------ Material

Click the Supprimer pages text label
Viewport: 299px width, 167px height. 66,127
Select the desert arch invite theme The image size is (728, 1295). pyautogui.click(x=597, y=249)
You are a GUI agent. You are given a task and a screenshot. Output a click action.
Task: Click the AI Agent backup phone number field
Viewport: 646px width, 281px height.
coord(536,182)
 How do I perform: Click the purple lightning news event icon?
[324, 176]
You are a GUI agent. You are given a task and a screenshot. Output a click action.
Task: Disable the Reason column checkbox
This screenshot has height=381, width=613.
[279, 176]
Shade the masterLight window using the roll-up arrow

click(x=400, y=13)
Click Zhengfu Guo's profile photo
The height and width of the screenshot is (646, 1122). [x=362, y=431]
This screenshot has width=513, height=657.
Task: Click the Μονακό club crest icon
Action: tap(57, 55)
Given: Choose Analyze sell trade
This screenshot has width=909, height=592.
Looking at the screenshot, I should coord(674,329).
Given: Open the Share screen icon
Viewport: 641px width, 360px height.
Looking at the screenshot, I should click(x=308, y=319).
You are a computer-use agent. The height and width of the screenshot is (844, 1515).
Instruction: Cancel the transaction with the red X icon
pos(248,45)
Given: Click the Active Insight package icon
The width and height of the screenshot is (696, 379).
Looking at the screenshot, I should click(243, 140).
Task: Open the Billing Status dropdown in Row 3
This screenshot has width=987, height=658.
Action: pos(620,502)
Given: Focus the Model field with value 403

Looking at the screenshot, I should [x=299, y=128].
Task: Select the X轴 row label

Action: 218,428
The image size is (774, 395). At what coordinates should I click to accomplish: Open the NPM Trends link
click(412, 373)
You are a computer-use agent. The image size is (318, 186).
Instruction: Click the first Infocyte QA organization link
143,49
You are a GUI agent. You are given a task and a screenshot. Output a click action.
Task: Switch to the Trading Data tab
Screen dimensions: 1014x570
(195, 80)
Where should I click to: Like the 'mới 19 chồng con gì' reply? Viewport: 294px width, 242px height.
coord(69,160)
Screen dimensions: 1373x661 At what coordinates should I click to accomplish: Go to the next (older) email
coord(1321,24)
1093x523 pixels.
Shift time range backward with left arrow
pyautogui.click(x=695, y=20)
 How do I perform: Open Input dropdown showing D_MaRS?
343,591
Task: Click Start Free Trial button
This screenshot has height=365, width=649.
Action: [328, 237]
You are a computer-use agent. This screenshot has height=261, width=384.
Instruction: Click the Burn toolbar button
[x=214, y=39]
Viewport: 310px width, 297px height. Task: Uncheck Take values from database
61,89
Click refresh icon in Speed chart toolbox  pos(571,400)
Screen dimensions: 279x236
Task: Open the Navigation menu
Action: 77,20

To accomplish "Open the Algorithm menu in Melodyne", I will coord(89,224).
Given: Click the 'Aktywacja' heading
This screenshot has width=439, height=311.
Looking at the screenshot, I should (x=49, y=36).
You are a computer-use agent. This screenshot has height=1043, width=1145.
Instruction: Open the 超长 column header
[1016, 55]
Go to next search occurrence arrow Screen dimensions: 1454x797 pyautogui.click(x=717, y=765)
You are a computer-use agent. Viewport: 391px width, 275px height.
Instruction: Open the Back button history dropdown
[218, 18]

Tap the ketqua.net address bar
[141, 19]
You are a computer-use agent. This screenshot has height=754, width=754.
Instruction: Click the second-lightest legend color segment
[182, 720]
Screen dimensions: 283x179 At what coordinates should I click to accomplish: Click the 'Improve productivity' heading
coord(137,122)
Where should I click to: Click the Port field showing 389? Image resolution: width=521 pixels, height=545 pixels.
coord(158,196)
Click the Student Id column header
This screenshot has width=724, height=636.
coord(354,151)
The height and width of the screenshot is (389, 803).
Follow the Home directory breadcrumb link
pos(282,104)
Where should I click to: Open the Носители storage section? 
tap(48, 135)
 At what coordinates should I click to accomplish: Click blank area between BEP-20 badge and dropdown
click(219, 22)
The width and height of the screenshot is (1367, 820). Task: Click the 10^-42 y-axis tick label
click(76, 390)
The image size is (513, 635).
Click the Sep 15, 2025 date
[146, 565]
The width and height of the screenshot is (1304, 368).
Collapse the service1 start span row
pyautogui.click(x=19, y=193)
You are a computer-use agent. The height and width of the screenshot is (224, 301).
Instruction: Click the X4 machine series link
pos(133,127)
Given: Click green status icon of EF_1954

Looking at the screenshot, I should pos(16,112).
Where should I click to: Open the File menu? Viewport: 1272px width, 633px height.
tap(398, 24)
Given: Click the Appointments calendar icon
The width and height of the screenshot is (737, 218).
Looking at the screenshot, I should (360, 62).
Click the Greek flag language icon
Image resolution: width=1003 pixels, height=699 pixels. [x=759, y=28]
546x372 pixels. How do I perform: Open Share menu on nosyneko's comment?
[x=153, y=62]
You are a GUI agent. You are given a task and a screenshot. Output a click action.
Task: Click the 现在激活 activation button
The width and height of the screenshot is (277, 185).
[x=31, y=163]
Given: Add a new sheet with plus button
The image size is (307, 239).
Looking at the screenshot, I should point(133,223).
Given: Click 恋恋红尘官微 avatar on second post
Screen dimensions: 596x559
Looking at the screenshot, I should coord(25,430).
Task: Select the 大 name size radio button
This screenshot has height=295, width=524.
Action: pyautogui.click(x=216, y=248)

------------

* What is required: Rewrite the records from the line with "You are a computer-use agent. Viewport: 391px" to the line with "[x=31, y=163]", replacing every "Instruction" with "Step" and leaving everything else unchanged. Give only those lines.

* Answer to the task:
You are a computer-use agent. Viewport: 391px width, 275px height.
Step: Open the Back button history dropdown
[218, 18]

Tap the ketqua.net address bar
[141, 19]
You are a computer-use agent. This screenshot has height=754, width=754.
Step: Click the second-lightest legend color segment
[182, 720]
Screen dimensions: 283x179 At what coordinates should I click to accomplish: Click the 'Improve productivity' heading
coord(137,122)
Where should I click to: Click the Port field showing 389? Image resolution: width=521 pixels, height=545 pixels.
coord(158,196)
Click the Student Id column header
This screenshot has width=724, height=636.
coord(354,151)
The height and width of the screenshot is (389, 803).
Follow the Home directory breadcrumb link
pos(282,104)
Where should I click to: Open the Носители storage section? 
tap(48, 135)
 At what coordinates should I click to accomplish: Click blank area between BEP-20 badge and dropdown
click(219, 22)
The width and height of the screenshot is (1367, 820). Task: Click the 10^-42 y-axis tick label
click(76, 390)
The image size is (513, 635).
Click the Sep 15, 2025 date
[146, 565]
The width and height of the screenshot is (1304, 368).
Collapse the service1 start span row
pyautogui.click(x=19, y=193)
You are a computer-use agent. The height and width of the screenshot is (224, 301).
Step: Click the X4 machine series link
pos(133,127)
Given: Click green status icon of EF_1954

Looking at the screenshot, I should pos(16,112).
Where should I click to: Open the File menu? Viewport: 1272px width, 633px height.
tap(398, 24)
Given: Click the Appointments calendar icon
The width and height of the screenshot is (737, 218).
Looking at the screenshot, I should (360, 62).
Click the Greek flag language icon
Image resolution: width=1003 pixels, height=699 pixels. [x=759, y=28]
546x372 pixels. How do I perform: Open Share menu on nosyneko's comment?
[x=153, y=62]
You are a GUI agent. You are given a task and a screenshot. Output a click action.
Task: Click the 现在激活 activation button
The width and height of the screenshot is (277, 185).
[x=31, y=163]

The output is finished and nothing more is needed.